# Strings

Python strings and formatting. Python supports single, double and triple quotations.

In [3]:
my_string_single = 'Hello world'
my_string_double = "Hello again world"
my_multi_line_string = '''This is a string
over two lines'''

We can see that string variables are of type `str`...

In [4]:
print(str(type(my_multi_line_string))[1:-1])

class 'str'


Quotes within quotes

In [20]:
my_nested_string = "my nested 'string'"
print(my_nested_string)
my_nested_string = 'my nested "string"'
print(my_nested_string)


my nested 'string'
my nested "string"


We can concatenate strings using the `+` operator...

In [5]:
print("You can " + "concatenate" + " strings like this")
print('You can ' + "mix" + ' quotes but not recommended')

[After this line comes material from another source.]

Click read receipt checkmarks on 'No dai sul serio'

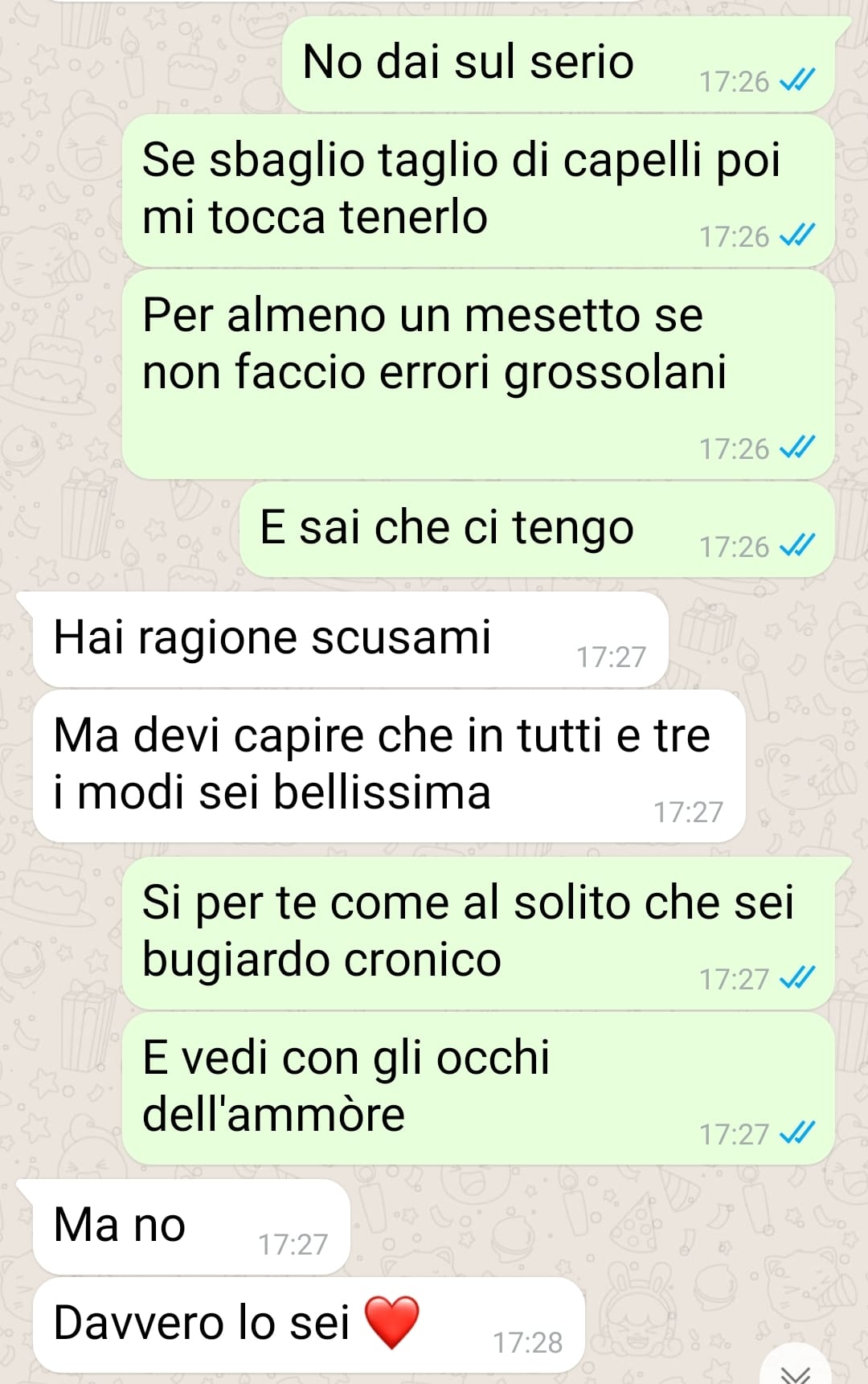coord(798,80)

You can concatenate strings like this
You can mix quotes but not recommended


String repetition can be achived using the `*` operator

In [6]:
bob = "again.." * 5
print(bob)

again..again..again..again..again..


Strings can include escape characters...

In [8]:
print("This is a\n string with the '\\n' escape character")
print('This works for single\n quoted strings as well')

This is a
 string with the '\n' escape character
This works for single
 quoted strings as well


Strings have methods and you can apply method direct to literals...

In [9]:
print("capitalise this sentence with a method.".capitalize())
print("Concatenate using join: ", " and ".join(('Bob', 'Sue', 'Sam')))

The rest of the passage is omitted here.